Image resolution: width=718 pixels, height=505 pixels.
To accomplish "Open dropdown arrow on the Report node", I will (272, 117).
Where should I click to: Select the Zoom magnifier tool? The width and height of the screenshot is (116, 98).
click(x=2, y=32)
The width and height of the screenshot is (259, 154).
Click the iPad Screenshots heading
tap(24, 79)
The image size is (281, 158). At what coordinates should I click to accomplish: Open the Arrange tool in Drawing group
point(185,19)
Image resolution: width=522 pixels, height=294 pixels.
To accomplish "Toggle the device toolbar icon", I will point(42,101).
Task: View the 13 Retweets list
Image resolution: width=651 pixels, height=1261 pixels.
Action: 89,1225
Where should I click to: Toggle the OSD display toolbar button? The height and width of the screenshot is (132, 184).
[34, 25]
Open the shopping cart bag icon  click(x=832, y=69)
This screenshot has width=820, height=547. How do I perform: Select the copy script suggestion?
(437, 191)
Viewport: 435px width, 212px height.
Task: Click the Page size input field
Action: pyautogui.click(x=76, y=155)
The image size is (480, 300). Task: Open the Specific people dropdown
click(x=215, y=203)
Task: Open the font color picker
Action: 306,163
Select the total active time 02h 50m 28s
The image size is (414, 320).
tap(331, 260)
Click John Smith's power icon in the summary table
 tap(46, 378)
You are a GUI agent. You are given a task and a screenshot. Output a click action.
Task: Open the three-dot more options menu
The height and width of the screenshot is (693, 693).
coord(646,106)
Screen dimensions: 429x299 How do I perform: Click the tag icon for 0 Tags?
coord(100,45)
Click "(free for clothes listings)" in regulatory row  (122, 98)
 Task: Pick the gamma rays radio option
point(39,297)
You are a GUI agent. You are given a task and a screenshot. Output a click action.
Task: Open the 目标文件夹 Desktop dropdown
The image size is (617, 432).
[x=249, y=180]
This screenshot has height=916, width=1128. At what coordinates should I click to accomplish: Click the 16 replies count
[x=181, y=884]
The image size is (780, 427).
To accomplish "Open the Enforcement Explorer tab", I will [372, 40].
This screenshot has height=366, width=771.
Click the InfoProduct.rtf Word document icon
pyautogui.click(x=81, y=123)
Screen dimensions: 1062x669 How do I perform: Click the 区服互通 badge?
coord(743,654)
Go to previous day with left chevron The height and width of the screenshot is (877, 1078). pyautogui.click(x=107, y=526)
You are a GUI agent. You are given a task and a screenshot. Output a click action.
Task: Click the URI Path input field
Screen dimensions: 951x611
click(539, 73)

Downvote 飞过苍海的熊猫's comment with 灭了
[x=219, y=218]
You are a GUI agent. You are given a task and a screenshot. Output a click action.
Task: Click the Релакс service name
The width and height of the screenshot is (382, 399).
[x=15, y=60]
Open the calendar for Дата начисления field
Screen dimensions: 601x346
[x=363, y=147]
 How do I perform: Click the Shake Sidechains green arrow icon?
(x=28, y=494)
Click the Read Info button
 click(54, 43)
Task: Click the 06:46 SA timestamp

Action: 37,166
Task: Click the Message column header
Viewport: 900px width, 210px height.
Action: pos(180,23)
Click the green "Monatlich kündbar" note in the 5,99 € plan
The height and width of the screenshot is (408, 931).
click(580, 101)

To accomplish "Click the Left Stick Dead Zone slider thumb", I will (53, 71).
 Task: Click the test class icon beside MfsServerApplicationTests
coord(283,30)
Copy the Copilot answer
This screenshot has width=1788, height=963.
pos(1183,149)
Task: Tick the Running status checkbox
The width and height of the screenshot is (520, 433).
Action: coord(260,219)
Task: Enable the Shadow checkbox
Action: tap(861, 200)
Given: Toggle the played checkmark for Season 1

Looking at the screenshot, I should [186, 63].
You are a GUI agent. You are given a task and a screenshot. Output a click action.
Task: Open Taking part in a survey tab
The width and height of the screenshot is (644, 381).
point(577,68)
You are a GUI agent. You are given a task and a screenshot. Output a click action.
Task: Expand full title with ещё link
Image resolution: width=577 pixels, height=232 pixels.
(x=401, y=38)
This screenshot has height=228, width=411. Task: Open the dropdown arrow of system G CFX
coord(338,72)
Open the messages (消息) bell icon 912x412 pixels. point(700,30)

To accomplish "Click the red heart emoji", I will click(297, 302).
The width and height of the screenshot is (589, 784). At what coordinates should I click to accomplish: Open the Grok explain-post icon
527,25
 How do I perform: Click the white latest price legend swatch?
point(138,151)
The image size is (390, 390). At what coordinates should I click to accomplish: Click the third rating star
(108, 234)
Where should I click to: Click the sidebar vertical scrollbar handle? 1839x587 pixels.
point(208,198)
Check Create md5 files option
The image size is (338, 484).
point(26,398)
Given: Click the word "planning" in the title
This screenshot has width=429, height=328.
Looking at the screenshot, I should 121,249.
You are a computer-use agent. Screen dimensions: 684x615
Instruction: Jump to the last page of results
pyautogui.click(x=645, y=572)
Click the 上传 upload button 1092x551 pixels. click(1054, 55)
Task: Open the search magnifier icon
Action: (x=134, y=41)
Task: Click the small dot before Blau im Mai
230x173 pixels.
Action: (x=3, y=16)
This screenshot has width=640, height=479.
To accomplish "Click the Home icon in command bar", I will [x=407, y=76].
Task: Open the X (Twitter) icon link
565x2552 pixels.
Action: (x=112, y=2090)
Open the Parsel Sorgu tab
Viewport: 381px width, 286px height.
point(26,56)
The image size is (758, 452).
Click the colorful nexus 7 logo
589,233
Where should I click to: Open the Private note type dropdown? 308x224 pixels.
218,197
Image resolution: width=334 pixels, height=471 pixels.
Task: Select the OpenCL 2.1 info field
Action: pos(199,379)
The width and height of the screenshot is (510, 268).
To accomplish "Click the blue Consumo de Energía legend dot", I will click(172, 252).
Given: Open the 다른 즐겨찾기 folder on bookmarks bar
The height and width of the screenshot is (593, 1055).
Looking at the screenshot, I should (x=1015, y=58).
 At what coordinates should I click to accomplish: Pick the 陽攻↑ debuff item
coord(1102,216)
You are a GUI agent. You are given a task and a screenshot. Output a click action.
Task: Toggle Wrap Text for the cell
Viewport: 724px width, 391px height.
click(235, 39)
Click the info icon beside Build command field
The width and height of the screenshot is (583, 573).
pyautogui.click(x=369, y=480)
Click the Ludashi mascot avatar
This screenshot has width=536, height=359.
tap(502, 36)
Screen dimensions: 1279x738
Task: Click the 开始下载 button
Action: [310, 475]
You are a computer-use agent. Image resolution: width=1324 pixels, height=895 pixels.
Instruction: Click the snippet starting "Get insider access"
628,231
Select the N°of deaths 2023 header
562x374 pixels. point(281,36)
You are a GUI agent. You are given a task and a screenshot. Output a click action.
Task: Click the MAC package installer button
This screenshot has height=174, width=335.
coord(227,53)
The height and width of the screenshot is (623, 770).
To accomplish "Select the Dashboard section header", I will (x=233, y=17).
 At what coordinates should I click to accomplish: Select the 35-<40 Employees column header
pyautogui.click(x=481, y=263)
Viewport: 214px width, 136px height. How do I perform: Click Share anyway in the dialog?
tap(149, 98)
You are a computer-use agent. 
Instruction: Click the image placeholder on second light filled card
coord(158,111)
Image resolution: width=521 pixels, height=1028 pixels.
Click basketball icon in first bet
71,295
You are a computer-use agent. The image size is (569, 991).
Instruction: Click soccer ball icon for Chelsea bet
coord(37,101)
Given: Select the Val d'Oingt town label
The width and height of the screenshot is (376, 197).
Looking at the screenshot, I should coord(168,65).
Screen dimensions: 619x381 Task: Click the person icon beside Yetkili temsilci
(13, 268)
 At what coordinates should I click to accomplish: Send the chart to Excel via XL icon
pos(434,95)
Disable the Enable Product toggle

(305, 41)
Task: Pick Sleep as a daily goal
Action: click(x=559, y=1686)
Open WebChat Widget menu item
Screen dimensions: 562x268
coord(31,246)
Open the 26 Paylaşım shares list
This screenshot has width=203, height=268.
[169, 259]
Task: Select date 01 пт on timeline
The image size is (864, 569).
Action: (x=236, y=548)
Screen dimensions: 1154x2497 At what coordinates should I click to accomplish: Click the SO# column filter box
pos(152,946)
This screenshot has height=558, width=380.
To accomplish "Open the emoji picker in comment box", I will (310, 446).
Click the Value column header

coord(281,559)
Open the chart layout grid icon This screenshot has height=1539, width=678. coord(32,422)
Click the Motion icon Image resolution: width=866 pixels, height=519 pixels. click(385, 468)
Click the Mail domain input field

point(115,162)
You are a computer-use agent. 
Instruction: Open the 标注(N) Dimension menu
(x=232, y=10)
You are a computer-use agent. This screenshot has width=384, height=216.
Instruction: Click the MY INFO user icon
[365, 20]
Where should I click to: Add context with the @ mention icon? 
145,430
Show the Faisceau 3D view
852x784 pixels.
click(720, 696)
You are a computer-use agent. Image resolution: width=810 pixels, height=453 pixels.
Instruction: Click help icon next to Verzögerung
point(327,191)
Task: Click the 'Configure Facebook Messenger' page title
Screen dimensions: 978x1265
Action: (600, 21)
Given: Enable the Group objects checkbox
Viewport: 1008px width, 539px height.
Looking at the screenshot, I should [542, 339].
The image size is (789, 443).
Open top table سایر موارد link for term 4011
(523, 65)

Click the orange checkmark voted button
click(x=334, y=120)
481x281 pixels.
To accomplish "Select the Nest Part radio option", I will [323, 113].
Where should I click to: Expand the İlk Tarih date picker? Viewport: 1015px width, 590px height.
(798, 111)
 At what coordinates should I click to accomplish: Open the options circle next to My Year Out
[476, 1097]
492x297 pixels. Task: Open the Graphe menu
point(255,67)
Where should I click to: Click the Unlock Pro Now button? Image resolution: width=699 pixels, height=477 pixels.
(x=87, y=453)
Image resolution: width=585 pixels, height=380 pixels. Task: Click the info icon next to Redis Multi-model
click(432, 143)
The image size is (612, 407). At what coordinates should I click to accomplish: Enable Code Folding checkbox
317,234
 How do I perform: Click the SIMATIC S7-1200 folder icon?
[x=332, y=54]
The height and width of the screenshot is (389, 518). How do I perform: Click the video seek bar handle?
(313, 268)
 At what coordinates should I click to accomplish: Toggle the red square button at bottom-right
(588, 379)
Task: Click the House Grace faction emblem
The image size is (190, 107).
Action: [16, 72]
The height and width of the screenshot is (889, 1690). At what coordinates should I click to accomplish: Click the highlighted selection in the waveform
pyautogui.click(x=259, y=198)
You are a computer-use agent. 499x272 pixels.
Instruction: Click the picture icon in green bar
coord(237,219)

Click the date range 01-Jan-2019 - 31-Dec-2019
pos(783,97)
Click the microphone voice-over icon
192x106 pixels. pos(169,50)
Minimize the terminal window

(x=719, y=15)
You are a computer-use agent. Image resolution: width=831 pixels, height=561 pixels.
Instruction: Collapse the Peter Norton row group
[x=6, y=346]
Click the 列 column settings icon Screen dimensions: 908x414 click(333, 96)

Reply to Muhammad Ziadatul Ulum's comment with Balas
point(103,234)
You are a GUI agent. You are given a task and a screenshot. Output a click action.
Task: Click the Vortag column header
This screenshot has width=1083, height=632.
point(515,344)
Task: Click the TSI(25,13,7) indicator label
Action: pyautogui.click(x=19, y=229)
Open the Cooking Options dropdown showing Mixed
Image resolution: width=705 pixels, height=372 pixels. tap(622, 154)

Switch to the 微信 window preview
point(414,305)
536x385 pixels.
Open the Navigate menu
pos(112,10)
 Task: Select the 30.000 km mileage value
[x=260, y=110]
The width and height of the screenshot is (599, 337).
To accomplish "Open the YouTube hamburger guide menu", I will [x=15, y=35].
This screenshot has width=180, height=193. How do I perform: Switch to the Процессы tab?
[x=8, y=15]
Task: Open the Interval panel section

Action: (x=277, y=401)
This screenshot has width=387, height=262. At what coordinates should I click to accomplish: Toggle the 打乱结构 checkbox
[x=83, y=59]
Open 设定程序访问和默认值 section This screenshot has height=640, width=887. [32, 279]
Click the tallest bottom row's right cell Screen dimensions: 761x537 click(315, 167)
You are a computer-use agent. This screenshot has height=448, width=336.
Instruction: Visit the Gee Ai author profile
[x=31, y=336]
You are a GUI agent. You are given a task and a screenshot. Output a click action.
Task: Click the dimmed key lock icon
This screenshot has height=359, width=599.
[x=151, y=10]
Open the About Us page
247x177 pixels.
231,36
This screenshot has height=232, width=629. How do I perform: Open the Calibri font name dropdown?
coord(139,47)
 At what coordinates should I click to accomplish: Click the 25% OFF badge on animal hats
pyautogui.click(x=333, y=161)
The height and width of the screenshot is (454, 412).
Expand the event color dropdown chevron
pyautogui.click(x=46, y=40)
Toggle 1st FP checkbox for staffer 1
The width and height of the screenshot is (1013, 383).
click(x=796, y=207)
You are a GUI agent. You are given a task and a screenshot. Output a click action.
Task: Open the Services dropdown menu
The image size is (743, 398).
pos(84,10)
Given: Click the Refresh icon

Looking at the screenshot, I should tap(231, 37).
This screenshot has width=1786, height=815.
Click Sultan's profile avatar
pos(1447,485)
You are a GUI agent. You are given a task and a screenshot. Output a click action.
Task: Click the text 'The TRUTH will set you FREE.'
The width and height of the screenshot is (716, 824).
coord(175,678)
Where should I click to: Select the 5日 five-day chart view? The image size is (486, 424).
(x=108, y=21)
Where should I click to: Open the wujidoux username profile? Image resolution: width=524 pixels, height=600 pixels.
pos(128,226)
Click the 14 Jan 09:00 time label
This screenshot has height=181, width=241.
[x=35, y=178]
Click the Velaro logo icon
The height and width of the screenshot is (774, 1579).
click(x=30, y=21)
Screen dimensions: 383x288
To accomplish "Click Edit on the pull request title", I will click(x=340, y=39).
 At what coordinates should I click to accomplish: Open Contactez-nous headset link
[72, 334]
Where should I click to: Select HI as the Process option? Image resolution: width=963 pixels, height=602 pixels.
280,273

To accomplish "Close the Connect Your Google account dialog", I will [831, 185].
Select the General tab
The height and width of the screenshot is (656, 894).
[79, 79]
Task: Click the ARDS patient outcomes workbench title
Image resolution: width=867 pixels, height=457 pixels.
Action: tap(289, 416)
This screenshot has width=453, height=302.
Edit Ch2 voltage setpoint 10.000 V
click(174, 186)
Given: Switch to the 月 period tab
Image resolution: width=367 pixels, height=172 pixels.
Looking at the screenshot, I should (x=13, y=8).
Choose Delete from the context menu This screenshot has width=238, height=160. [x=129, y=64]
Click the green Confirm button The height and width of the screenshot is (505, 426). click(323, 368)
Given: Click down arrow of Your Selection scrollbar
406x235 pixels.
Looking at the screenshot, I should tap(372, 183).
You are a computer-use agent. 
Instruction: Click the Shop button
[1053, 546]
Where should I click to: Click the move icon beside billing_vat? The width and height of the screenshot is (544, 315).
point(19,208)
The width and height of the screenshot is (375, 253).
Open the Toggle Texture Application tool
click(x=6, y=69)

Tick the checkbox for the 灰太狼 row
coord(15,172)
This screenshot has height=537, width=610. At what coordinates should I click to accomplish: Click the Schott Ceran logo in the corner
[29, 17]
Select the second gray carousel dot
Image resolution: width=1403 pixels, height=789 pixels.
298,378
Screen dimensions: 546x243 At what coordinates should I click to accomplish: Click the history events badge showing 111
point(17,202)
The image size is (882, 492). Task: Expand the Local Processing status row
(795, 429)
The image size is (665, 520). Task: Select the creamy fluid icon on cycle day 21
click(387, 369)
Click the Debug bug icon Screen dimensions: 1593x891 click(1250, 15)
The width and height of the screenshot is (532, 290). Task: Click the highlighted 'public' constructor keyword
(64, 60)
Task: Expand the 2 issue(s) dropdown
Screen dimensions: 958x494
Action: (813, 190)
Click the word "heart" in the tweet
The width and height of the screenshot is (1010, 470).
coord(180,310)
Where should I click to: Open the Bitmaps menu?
++++++++++
### EXERCISE PROMPT:
Each line, starting with the one containing "The image size is (665, 520)." and ending with the last line of the records above, should be reproduced exactly.

### RESPONSE AREA:
The image size is (665, 520). Task: Select the creamy fluid icon on cycle day 21
click(387, 369)
Click the Debug bug icon Screen dimensions: 1593x891 click(1250, 15)
The width and height of the screenshot is (532, 290). Task: Click the highlighted 'public' constructor keyword
(64, 60)
Task: Expand the 2 issue(s) dropdown
Screen dimensions: 958x494
Action: (813, 190)
Click the word "heart" in the tweet
The width and height of the screenshot is (1010, 470).
coord(180,310)
Where should I click to: Open the Bitmaps menu?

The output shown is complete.